START Data for the task

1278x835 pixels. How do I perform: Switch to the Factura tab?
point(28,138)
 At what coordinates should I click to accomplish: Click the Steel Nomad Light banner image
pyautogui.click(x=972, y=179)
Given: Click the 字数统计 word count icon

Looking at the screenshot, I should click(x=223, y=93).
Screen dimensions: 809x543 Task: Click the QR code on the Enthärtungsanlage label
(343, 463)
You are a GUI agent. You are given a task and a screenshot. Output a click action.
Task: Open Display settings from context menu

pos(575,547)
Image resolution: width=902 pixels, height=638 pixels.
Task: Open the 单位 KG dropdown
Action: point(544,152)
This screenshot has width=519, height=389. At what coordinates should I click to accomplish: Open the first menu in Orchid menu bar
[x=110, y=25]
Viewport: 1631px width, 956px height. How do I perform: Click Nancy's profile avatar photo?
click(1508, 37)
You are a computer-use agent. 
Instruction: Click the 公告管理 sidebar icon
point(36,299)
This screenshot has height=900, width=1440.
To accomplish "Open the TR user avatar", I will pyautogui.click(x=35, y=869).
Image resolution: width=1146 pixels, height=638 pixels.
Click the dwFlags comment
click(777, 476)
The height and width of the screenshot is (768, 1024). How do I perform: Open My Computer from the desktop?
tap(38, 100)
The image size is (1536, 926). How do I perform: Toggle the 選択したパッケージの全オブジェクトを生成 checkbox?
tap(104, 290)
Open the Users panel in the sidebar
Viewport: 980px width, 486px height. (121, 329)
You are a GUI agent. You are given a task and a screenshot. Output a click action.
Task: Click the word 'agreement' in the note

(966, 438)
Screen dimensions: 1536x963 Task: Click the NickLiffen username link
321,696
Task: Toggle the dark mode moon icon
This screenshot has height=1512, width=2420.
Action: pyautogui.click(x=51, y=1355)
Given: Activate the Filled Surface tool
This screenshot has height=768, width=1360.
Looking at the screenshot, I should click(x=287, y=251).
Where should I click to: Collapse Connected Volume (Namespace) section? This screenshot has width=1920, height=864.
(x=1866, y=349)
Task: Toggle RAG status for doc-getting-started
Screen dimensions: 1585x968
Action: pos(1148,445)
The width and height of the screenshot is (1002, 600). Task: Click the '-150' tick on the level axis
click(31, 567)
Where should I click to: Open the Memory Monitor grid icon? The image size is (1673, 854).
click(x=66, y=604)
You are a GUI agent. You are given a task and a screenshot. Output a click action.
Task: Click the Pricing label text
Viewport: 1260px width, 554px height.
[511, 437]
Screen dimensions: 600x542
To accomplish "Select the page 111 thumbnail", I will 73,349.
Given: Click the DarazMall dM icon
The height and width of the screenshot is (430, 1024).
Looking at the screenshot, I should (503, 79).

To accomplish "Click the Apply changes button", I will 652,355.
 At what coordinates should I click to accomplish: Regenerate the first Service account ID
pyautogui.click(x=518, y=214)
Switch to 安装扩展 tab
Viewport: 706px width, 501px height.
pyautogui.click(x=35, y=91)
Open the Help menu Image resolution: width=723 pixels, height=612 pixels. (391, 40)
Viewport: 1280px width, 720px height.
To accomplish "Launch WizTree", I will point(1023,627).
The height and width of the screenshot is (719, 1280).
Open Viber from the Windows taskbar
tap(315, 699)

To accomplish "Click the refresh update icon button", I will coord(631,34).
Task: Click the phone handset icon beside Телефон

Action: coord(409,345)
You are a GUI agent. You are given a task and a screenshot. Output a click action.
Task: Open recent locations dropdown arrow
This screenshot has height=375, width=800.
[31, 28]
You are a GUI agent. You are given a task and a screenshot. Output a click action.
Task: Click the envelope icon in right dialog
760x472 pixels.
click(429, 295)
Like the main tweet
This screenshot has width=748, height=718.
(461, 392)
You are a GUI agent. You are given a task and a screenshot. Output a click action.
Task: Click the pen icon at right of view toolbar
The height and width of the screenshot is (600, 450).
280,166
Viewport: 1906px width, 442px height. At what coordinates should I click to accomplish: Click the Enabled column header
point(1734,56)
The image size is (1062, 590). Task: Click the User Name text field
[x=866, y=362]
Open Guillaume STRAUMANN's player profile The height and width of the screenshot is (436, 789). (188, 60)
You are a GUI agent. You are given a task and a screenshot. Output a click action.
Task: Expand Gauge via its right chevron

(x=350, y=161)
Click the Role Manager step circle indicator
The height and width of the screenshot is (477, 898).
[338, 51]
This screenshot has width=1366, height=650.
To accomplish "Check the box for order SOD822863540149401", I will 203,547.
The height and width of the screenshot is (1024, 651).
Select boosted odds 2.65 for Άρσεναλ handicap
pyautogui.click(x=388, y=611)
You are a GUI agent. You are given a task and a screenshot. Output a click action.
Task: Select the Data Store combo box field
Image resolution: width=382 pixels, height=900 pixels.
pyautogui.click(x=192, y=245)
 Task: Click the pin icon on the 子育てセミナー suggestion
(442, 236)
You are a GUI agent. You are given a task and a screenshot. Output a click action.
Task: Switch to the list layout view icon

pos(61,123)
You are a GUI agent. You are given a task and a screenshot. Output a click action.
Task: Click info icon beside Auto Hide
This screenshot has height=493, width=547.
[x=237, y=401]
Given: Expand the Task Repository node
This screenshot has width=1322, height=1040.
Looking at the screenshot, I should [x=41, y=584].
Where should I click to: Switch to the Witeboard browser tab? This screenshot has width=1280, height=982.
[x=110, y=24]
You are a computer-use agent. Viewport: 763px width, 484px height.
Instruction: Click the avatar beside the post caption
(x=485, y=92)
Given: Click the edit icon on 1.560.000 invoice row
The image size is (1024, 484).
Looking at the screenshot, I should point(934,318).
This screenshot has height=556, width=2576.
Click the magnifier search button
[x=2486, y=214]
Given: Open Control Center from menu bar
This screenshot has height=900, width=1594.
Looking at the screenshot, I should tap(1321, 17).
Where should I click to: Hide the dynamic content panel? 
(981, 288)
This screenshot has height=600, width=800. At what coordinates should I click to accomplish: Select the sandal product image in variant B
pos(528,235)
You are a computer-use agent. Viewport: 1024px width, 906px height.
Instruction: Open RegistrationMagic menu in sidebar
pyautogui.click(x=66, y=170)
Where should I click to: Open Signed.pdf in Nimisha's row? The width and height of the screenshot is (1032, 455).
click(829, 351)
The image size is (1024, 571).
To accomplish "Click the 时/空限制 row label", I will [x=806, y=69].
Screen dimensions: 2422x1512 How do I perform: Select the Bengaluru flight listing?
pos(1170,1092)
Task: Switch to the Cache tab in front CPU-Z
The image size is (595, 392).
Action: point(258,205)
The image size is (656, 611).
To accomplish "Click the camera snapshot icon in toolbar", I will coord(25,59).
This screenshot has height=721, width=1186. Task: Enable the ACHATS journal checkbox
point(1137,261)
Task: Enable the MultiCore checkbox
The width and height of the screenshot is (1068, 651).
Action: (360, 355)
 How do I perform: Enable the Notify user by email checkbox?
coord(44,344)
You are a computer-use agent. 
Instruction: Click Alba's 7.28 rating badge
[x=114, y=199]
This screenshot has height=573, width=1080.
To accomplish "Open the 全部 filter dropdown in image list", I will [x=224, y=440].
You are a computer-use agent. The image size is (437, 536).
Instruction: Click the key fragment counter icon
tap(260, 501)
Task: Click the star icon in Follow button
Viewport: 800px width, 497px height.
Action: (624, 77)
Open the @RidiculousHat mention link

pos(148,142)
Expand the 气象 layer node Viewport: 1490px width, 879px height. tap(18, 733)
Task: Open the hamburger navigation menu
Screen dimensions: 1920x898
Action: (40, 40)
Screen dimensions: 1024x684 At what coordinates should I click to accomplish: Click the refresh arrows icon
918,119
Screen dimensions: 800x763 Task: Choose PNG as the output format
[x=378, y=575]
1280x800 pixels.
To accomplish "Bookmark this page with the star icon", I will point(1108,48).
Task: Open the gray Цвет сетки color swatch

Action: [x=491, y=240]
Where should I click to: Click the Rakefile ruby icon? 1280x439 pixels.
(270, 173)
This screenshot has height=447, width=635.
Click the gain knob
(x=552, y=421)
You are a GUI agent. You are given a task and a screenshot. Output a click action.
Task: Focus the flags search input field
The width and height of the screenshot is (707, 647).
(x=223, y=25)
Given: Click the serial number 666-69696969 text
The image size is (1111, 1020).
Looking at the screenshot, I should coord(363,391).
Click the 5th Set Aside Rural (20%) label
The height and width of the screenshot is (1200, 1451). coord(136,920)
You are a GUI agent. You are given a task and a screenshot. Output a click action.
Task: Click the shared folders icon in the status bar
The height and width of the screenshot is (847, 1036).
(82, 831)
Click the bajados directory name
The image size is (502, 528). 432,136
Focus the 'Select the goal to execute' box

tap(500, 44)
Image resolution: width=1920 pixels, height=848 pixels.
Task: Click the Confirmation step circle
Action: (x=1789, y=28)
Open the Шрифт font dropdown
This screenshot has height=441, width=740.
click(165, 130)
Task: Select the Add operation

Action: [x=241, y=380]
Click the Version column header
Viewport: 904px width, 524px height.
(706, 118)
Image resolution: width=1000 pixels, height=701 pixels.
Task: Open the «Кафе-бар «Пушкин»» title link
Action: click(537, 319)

END Data for the task

Work to complete:
In the listing above, find the line containing "Open the Users panel in the sidebar" and the line containing "Given: Activate the Filled Surface tool", then quote both, plus every line between them, exactly as written.

Output of the task:
Open the Users panel in the sidebar
Viewport: 980px width, 486px height. (121, 329)
You are a GUI agent. You are given a task and a screenshot. Output a click action.
Task: Click the word 'agreement' in the note

(966, 438)
Screen dimensions: 1536x963 Task: Click the NickLiffen username link
321,696
Task: Toggle the dark mode moon icon
This screenshot has height=1512, width=2420.
Action: pyautogui.click(x=51, y=1355)
Given: Activate the Filled Surface tool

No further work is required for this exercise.